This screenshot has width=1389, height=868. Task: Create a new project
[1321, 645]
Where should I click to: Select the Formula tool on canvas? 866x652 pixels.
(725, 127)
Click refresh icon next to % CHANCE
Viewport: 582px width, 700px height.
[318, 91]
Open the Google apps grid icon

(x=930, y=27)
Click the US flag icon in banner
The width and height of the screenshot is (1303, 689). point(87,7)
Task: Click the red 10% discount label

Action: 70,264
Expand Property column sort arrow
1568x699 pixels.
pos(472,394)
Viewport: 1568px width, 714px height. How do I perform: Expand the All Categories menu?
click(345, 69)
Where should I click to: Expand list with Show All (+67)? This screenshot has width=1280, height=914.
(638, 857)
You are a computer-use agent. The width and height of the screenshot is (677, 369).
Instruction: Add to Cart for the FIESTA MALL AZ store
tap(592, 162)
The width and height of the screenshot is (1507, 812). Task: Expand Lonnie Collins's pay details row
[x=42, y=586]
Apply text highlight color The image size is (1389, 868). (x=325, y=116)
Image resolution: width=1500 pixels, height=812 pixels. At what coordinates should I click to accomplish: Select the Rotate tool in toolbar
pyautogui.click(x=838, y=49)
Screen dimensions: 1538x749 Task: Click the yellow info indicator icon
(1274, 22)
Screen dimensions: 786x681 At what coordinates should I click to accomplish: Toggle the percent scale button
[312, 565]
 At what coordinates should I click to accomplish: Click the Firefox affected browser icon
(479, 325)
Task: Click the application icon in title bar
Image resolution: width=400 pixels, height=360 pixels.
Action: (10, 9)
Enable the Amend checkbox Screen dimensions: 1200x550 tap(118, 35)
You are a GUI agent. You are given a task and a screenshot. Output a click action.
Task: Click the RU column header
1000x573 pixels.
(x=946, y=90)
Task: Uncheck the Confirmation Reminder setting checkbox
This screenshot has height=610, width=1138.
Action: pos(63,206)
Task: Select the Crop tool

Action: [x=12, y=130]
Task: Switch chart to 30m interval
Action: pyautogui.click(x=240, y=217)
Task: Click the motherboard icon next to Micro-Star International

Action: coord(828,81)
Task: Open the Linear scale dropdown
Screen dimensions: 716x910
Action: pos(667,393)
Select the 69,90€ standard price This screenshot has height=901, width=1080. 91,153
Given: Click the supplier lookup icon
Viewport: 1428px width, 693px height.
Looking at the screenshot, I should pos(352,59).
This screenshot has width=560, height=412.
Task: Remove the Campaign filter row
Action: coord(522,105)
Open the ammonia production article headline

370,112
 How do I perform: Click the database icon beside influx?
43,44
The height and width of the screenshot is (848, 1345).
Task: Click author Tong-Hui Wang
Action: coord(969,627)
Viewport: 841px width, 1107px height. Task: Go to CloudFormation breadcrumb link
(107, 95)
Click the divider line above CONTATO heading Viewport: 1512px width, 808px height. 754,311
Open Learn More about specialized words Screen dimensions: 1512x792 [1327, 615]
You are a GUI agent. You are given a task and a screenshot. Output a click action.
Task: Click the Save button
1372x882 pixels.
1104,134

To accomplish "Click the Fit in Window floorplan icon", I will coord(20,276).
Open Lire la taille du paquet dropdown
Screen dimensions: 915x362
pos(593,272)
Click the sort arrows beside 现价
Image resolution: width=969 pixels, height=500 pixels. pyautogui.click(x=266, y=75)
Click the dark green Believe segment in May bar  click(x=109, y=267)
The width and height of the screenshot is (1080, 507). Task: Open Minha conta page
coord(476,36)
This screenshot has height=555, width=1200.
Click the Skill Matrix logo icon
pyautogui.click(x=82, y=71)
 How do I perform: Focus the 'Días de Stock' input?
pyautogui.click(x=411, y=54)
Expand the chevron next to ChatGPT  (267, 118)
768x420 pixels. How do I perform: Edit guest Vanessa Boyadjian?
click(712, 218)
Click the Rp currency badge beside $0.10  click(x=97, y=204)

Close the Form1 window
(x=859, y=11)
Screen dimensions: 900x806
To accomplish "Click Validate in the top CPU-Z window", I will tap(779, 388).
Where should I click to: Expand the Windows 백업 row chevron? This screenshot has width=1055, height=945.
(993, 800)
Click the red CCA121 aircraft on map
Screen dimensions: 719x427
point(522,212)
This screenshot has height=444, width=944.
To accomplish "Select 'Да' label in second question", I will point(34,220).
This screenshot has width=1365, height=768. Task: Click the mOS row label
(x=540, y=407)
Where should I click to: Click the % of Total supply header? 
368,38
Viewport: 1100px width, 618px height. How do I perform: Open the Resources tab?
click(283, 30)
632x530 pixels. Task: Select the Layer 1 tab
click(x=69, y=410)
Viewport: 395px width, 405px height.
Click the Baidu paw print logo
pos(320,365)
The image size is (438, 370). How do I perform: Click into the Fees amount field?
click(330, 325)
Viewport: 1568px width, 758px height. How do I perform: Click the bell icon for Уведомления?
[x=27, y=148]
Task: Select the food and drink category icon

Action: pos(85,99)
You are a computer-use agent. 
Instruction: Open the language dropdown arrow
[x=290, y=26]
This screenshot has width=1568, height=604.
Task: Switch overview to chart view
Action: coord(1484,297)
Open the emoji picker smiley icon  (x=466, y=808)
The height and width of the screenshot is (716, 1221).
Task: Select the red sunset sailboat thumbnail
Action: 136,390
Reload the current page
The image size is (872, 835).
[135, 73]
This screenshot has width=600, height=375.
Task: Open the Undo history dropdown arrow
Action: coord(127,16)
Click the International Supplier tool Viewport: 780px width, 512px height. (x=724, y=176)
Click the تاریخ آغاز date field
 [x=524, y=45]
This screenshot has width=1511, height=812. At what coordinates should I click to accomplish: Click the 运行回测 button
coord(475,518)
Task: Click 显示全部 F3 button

= PROBLEM DESCRIPTION =
Write the listing out again so that nothing in it differs from the original.

= EXERCISE RESULT =
This screenshot has width=1389, height=868. Task: Create a new project
[1321, 645]
Where should I click to: Select the Formula tool on canvas? 866x652 pixels.
(725, 127)
Click refresh icon next to % CHANCE
Viewport: 582px width, 700px height.
[318, 91]
Open the Google apps grid icon

(x=930, y=27)
Click the US flag icon in banner
The width and height of the screenshot is (1303, 689). point(87,7)
Task: Click the red 10% discount label

Action: 70,264
Expand Property column sort arrow
1568x699 pixels.
pos(472,394)
Viewport: 1568px width, 714px height. How do I perform: Expand the All Categories menu?
click(345, 69)
Where should I click to: Expand list with Show All (+67)? This screenshot has width=1280, height=914.
(638, 857)
You are a computer-use agent. The width and height of the screenshot is (677, 369).
Instruction: Add to Cart for the FIESTA MALL AZ store
tap(592, 162)
The width and height of the screenshot is (1507, 812). Task: Expand Lonnie Collins's pay details row
[x=42, y=586]
Apply text highlight color The image size is (1389, 868). (x=325, y=116)
Image resolution: width=1500 pixels, height=812 pixels. At what coordinates should I click to accomplish: Select the Rotate tool in toolbar
pyautogui.click(x=838, y=49)
Screen dimensions: 1538x749 Task: Click the yellow info indicator icon
(1274, 22)
Screen dimensions: 786x681 At what coordinates should I click to accomplish: Toggle the percent scale button
[312, 565]
 At what coordinates should I click to accomplish: Click the Firefox affected browser icon
(479, 325)
Task: Click the application icon in title bar
Image resolution: width=400 pixels, height=360 pixels.
Action: (10, 9)
Enable the Amend checkbox Screen dimensions: 1200x550 tap(118, 35)
You are a GUI agent. You are given a task and a screenshot. Output a click action.
Task: Click the RU column header
1000x573 pixels.
(x=946, y=90)
Task: Uncheck the Confirmation Reminder setting checkbox
This screenshot has height=610, width=1138.
Action: pos(63,206)
Task: Select the Crop tool

Action: [x=12, y=130]
Task: Switch chart to 30m interval
Action: pyautogui.click(x=240, y=217)
Task: Click the motherboard icon next to Micro-Star International

Action: coord(828,81)
Task: Open the Linear scale dropdown
Screen dimensions: 716x910
Action: pos(667,393)
Select the 69,90€ standard price This screenshot has height=901, width=1080. 91,153
Given: Click the supplier lookup icon
Viewport: 1428px width, 693px height.
Looking at the screenshot, I should pos(352,59).
This screenshot has width=560, height=412.
Task: Remove the Campaign filter row
Action: coord(522,105)
Open the ammonia production article headline

370,112
 How do I perform: Click the database icon beside influx?
43,44
The height and width of the screenshot is (848, 1345).
Task: Click author Tong-Hui Wang
Action: coord(969,627)
Viewport: 841px width, 1107px height. Task: Go to CloudFormation breadcrumb link
(107, 95)
Click the divider line above CONTATO heading Viewport: 1512px width, 808px height. 754,311
Open Learn More about specialized words Screen dimensions: 1512x792 [1327, 615]
You are a GUI agent. You are given a task and a screenshot. Output a click action.
Task: Click the Save button
1372x882 pixels.
1104,134

To accomplish "Click the Fit in Window floorplan icon", I will coord(20,276).
Open Lire la taille du paquet dropdown
Screen dimensions: 915x362
pos(593,272)
Click the sort arrows beside 现价
Image resolution: width=969 pixels, height=500 pixels. pyautogui.click(x=266, y=75)
Click the dark green Believe segment in May bar  click(x=109, y=267)
The width and height of the screenshot is (1080, 507). Task: Open Minha conta page
coord(476,36)
This screenshot has height=555, width=1200.
Click the Skill Matrix logo icon
pyautogui.click(x=82, y=71)
 How do I perform: Focus the 'Días de Stock' input?
pyautogui.click(x=411, y=54)
Expand the chevron next to ChatGPT  (267, 118)
768x420 pixels. How do I perform: Edit guest Vanessa Boyadjian?
click(712, 218)
Click the Rp currency badge beside $0.10  click(x=97, y=204)

Close the Form1 window
(x=859, y=11)
Screen dimensions: 900x806
To accomplish "Click Validate in the top CPU-Z window", I will tap(779, 388).
Where should I click to: Expand the Windows 백업 row chevron? This screenshot has width=1055, height=945.
(993, 800)
Click the red CCA121 aircraft on map
Screen dimensions: 719x427
point(522,212)
This screenshot has height=444, width=944.
To accomplish "Select 'Да' label in second question", I will point(34,220).
This screenshot has width=1365, height=768. Task: Click the mOS row label
(x=540, y=407)
Where should I click to: Click the % of Total supply header? 
368,38
Viewport: 1100px width, 618px height. How do I perform: Open the Resources tab?
click(283, 30)
632x530 pixels. Task: Select the Layer 1 tab
click(x=69, y=410)
Viewport: 395px width, 405px height.
Click the Baidu paw print logo
pos(320,365)
The image size is (438, 370). How do I perform: Click into the Fees amount field?
click(330, 325)
Viewport: 1568px width, 758px height. How do I perform: Click the bell icon for Уведомления?
[x=27, y=148]
Task: Select the food and drink category icon

Action: pos(85,99)
You are a computer-use agent. 
Instruction: Open the language dropdown arrow
[x=290, y=26]
This screenshot has width=1568, height=604.
Task: Switch overview to chart view
Action: coord(1484,297)
Open the emoji picker smiley icon  (x=466, y=808)
The height and width of the screenshot is (716, 1221).
Task: Select the red sunset sailboat thumbnail
Action: 136,390
Reload the current page
The image size is (872, 835).
[135, 73]
This screenshot has width=600, height=375.
Task: Open the Undo history dropdown arrow
Action: coord(127,16)
Click the International Supplier tool Viewport: 780px width, 512px height. (x=724, y=176)
Click the تاریخ آغاز date field
 [x=524, y=45]
This screenshot has width=1511, height=812. At what coordinates should I click to accomplish: Click the 运行回测 button
coord(475,518)
Task: Click 显示全部 F3 button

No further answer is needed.